▶ _ASSIGNED TASK_
In full and without alteration, print the entries that follow.

▶ _Collected data_
● ● ● ● ● ● ●

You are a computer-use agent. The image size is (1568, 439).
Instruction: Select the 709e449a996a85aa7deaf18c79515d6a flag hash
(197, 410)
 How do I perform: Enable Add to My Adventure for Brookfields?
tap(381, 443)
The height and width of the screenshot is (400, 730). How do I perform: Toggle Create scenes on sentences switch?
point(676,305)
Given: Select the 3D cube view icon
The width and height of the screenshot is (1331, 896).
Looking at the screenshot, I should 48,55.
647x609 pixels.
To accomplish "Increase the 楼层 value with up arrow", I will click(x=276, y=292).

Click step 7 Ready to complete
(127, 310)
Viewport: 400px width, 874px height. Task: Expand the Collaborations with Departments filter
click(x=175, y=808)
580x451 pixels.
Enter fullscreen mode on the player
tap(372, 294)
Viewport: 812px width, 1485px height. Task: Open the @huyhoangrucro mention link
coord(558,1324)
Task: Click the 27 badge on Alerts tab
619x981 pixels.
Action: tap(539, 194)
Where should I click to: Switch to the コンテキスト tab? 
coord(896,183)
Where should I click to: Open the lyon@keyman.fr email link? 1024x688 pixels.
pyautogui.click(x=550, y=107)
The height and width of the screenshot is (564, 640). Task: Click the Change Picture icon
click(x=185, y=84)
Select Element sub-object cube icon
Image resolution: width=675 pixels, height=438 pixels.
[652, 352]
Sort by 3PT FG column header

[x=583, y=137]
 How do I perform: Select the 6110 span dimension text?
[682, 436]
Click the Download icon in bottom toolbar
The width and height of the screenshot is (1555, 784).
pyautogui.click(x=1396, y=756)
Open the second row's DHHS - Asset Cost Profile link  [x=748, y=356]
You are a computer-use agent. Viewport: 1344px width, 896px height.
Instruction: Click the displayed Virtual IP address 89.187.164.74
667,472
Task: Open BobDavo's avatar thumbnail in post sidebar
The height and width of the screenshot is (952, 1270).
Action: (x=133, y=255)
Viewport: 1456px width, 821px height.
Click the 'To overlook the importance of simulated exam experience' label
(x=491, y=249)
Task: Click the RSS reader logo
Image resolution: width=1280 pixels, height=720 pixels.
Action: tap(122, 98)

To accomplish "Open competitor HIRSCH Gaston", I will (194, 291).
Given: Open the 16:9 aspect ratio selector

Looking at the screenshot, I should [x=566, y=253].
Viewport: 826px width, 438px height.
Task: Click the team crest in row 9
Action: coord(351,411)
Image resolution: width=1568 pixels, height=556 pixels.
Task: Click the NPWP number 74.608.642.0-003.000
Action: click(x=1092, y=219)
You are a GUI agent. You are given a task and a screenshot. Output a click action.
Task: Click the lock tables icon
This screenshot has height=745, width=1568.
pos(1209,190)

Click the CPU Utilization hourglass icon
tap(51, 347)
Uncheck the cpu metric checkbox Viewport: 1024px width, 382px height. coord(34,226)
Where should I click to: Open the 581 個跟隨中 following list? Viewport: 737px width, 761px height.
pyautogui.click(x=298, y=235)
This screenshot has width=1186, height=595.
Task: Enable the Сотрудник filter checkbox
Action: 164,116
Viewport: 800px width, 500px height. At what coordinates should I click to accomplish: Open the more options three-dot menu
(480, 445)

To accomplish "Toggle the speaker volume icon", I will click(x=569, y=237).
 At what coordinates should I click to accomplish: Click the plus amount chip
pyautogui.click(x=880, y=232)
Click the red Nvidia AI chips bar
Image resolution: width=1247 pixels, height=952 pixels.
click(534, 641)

● ● ● ● ● ● ●

▶ _RESULT OF THE EXERCISE_
You are a computer-use agent. The image size is (1568, 439).
Instruction: Select the 709e449a996a85aa7deaf18c79515d6a flag hash
(197, 410)
 How do I perform: Enable Add to My Adventure for Brookfields?
tap(381, 443)
The height and width of the screenshot is (400, 730). How do I perform: Toggle Create scenes on sentences switch?
point(676,305)
Given: Select the 3D cube view icon
The width and height of the screenshot is (1331, 896).
Looking at the screenshot, I should 48,55.
647x609 pixels.
To accomplish "Increase the 楼层 value with up arrow", I will click(x=276, y=292).

Click step 7 Ready to complete
(127, 310)
Viewport: 400px width, 874px height. Task: Expand the Collaborations with Departments filter
click(x=175, y=808)
580x451 pixels.
Enter fullscreen mode on the player
tap(372, 294)
Viewport: 812px width, 1485px height. Task: Open the @huyhoangrucro mention link
coord(558,1324)
Task: Click the 27 badge on Alerts tab
619x981 pixels.
Action: tap(539, 194)
Where should I click to: Switch to the コンテキスト tab? 
coord(896,183)
Where should I click to: Open the lyon@keyman.fr email link? 1024x688 pixels.
pyautogui.click(x=550, y=107)
The height and width of the screenshot is (564, 640). Task: Click the Change Picture icon
click(x=185, y=84)
Select Element sub-object cube icon
Image resolution: width=675 pixels, height=438 pixels.
[652, 352]
Sort by 3PT FG column header

[x=583, y=137]
 How do I perform: Select the 6110 span dimension text?
[682, 436]
Click the Download icon in bottom toolbar
The width and height of the screenshot is (1555, 784).
pyautogui.click(x=1396, y=756)
Open the second row's DHHS - Asset Cost Profile link  [x=748, y=356]
You are a computer-use agent. Viewport: 1344px width, 896px height.
Instruction: Click the displayed Virtual IP address 89.187.164.74
667,472
Task: Open BobDavo's avatar thumbnail in post sidebar
The height and width of the screenshot is (952, 1270).
Action: (x=133, y=255)
Viewport: 1456px width, 821px height.
Click the 'To overlook the importance of simulated exam experience' label
(x=491, y=249)
Task: Click the RSS reader logo
Image resolution: width=1280 pixels, height=720 pixels.
Action: tap(122, 98)

To accomplish "Open competitor HIRSCH Gaston", I will (194, 291).
Given: Open the 16:9 aspect ratio selector

Looking at the screenshot, I should [x=566, y=253].
Viewport: 826px width, 438px height.
Task: Click the team crest in row 9
Action: coord(351,411)
Image resolution: width=1568 pixels, height=556 pixels.
Task: Click the NPWP number 74.608.642.0-003.000
Action: click(x=1092, y=219)
You are a GUI agent. You are given a task and a screenshot. Output a click action.
Task: Click the lock tables icon
This screenshot has height=745, width=1568.
pos(1209,190)

Click the CPU Utilization hourglass icon
tap(51, 347)
Uncheck the cpu metric checkbox Viewport: 1024px width, 382px height. coord(34,226)
Where should I click to: Open the 581 個跟隨中 following list? Viewport: 737px width, 761px height.
pyautogui.click(x=298, y=235)
This screenshot has width=1186, height=595.
Task: Enable the Сотрудник filter checkbox
Action: 164,116
Viewport: 800px width, 500px height. At what coordinates should I click to accomplish: Open the more options three-dot menu
(480, 445)

To accomplish "Toggle the speaker volume icon", I will click(x=569, y=237).
 At what coordinates should I click to accomplish: Click the plus amount chip
pyautogui.click(x=880, y=232)
Click the red Nvidia AI chips bar
Image resolution: width=1247 pixels, height=952 pixels.
click(534, 641)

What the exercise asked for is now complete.